All three theorists set forth ideal sociological practices that are still unrealized by the discipline today. Each in their own way argues that without meeting these ideals, sociological knowledge is not useful. In my view, production of useful knowledge is a necessary condition for practicing sociology and consuming public funds in this process. Of course, sociology will never be perfect, but if we choose not to decide to pursue open science, we still have made a choice—an inaction whose implications may be harmful in ways we cannot imagine further into the future.
Weber called on scientists and teachers to expose inconvenient facts without promoting one or another position. In this essay, I tried to present what I believe to be an objectively inconvenient fact in sociology: Our rich universe of theory and critique is unsubstantiated, because we only rarely provide the materials for, and engage in, this substantiation process. Sociology is not special in this regard; however, other neighbor disciplines have taken the lead in reforms. This risks putting sociology at a (further) disadvantage in terms of public trust, funding, and contributions to science as a whole. Therefore, I see my ‘position’ in favor of open science as a practical response to the status quo in sociology.
To me this position is obvious given the reality of sociology. When papers are not scrutinized then they are not reliable. They do not consist of findings but illusion and possibly sophistry. This is not a useful knowledge. We cannot discern whether this is just but a bunch of academics playing a game to win notoriety and citations, push particular private agendas, or actually science.

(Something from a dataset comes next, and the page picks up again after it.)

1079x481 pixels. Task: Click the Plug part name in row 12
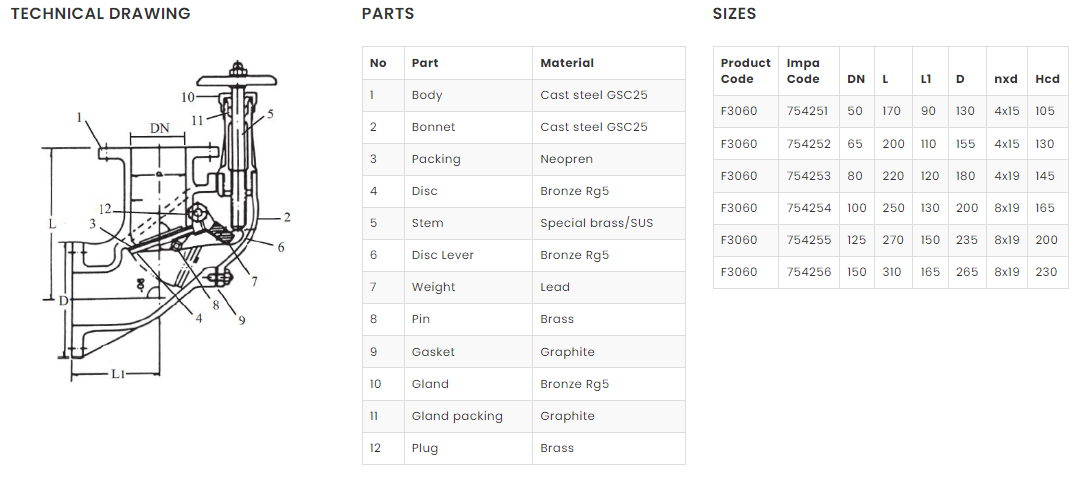[424, 448]
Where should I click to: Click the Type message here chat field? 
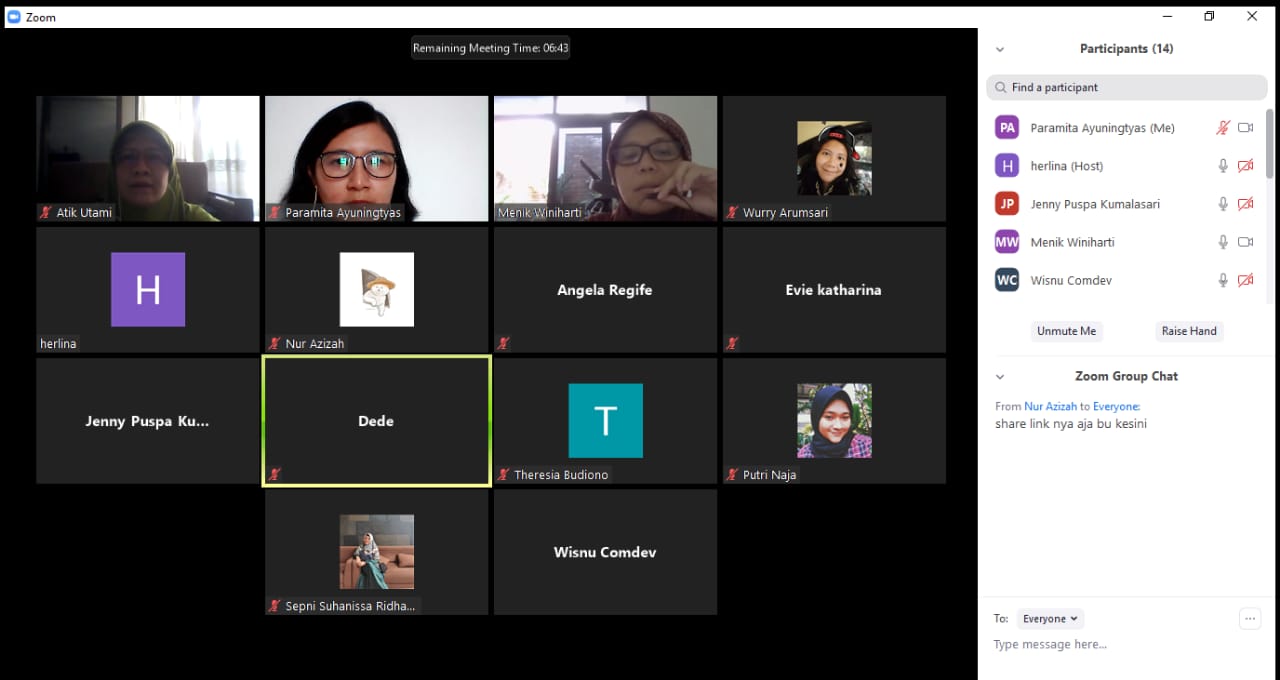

The prestige one can gain through academic work is theoretically unlimited. This potential for prestige accumulation produces “ego-maniacs” [
13], p. 1358. Bruno Frey calls the academic institution a system of “Publishing as Prostitution”, because we face a monumental tradeoff between pursuing our “Own Ideas and Academic Success” [
46]. Perhaps in an obfuscated act of irony that motivates open science (or simply evidence of how easy it is to be unethical without really trying), Frey got into trouble after he published a similar paper in four different journals [
47]. If we as sociologists, or any scientists for that matter, cannot provide useful knowledge (‘ideas’) to the social world, then taking the OS Movement seriously would lead to a call on public and private funding agencies to discontinue supporting us sociological researchers. This is not a radical or self-defeating position, unless our only reason for practicing sociology is to have a comfortable job with research funding. By supporting this position, just like being transparent before and after we conduct our research, we ensure our goals are ethical and target useful information as opposed to private status accumulation, in line with the sociology Weber and Merton argued for.